(Instruções da tarefa): Liste todas as conferências internacionais citadas no texto sobre o discurso de Lula, logo abaixo.

(Trecho do documento):
Análise do discurso de Lula
O discurso Lula foi de estadista, mas não pude deixar de pensar: se Lula voltar ao poder, irá convidar para a área econômica alguém ligado ao mercado?
O discurso do Lula foi emocionante. Sentimos alívio pelas críticas ao movimento político partidário da Lava Jato que condenou Lula sem provas, barrou sua candidatura, protegeu a corrupção dos aliados do PSDB e destruiu as empreiteiras nacionais, abrindo espaço para a expansão das empresas americanas no mercado africano e asiático.
O Brasil retrocedeu tanto que o discurso de Lula caiu como “um raio em céu azul”, para lembrar a famosa frase de Marx em O 18 Brumário de Luis Bonaparte. Sacudiu a pasmaceira institucional e deu novos rumos à conjuntura política. Fixou uma agenda para salvar o Brasil do caos em que estamos mergulhados, à beira do colapso. Defendeu as medidas de proteção contra o vírus como distanciamento, máscara, vacina. Mostrou a importância de combater o desemprego, a fome, a desigualdade e o abandono da soberania brasileira. Denunciou o esquartejamento da Petrobras e a submissão da economia brasileira aos interesses das empresas multinacionais. Grande comunicador, falou para todas as classes sociais. Acima de tudo, nos devolveu a esperança perdida que agora ressurge no horizonte.
Foi um discurso de estadista, lavou a alma, mas não pude deixar de pensar: se Lula voltar ao poder, irá convidar para a área econômica alguém ligado ao mercado, como Meireles, por exemplo? Até que ponto ele estaria disposto a enfrentar a pressão do mercado financeiro? Ele terá condições de reverter as chamadas “reformas” que transferiram renda dos pobres para os ricos? Teria força para propor e apoiar a taxação das grandes fortunas e grandes heranças?
É bom não esquecer os 15 minutos dedicados a falar de carro e gasolina e falta absoluta de menção à crise ambiental e às novas fontes de energia renovável. Lula, como boa parte da esquerda, não prioriza a questão ambiental denunciada desde a Conferência de Estocolmo em 1972, passando pela Conferência Rio-92 e pela Conferência Paris-2015, todas sobre destruição de recursos naturais (biodiversidade) e mudanças climáticas, denunciando que a sobrevivência humana no planeta está ameaçada.
Além disso, não há mais o preço alto das commodities que favoreceu o governo Lula na década de 2000 a 2010. O conflito redistributivo está mais acirrado, boa parte do orçamento vai para o pagamento da “dívida interna”, eufemismo para pagamento de juros aos bancos. A possibilidade de conciliação de classes está mais remota e os setores progressistas não parecem estar mais dispostos a engolir o projeto das elites econômicas. Isso exige a construção de um programa que a esquerda vem desconsiderando há tempos.

(Dados brutos):
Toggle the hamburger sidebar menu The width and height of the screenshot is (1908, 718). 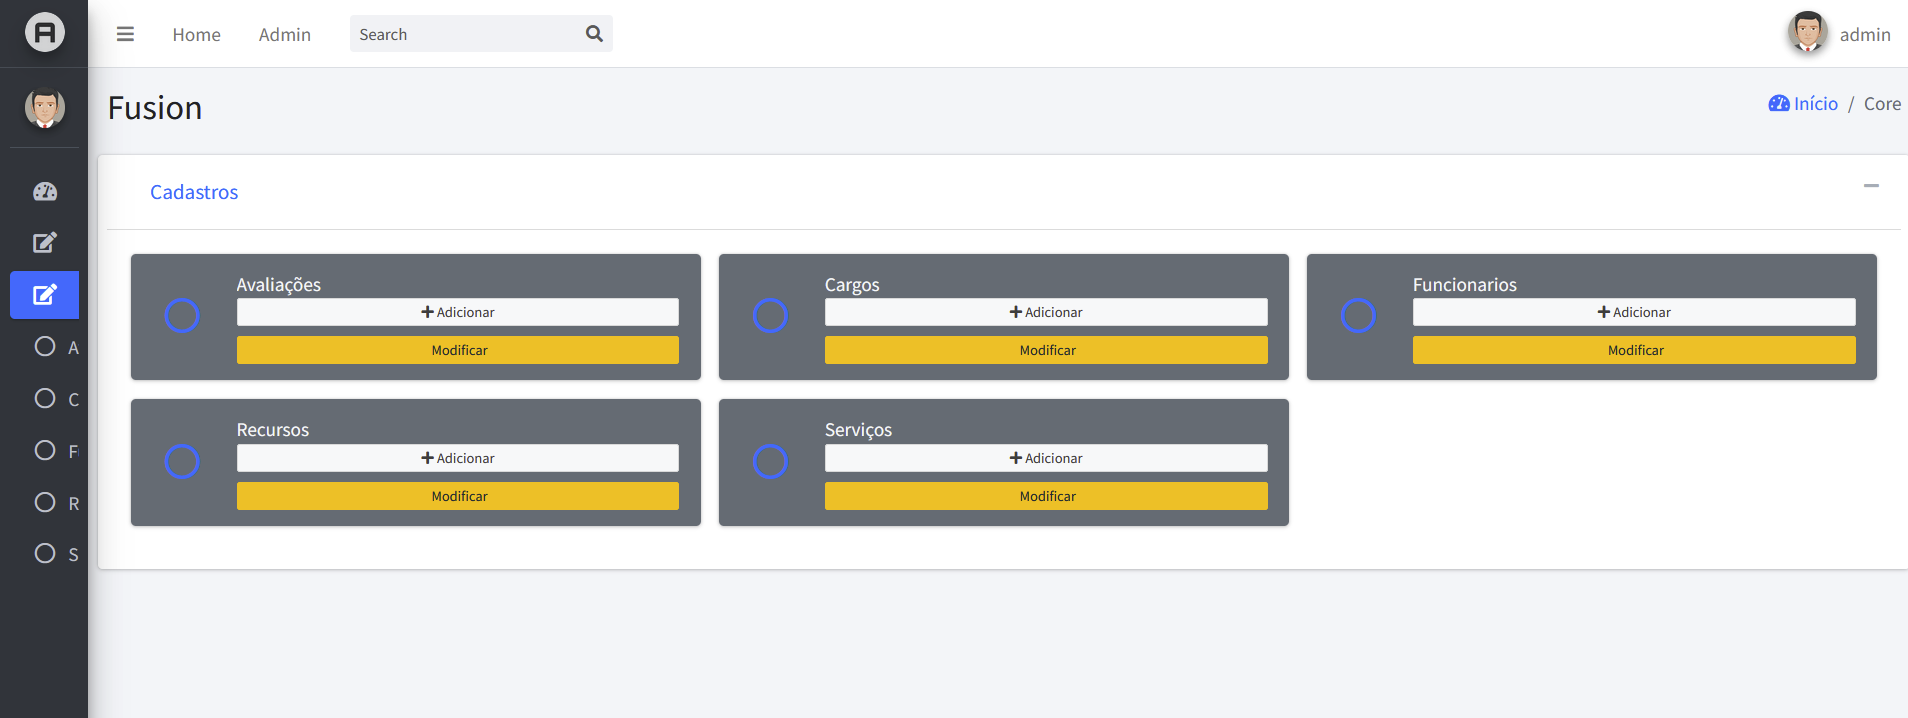(125, 34)
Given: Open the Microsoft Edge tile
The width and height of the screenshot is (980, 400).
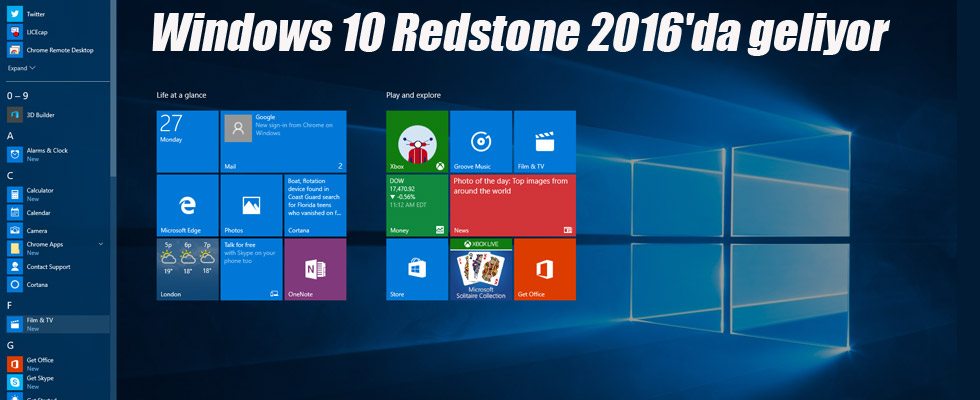Looking at the screenshot, I should coord(187,205).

(Resposta do exercício):
Conferência de Estocolmo (1972)
Conferência Rio-92
Conferência Paris-2015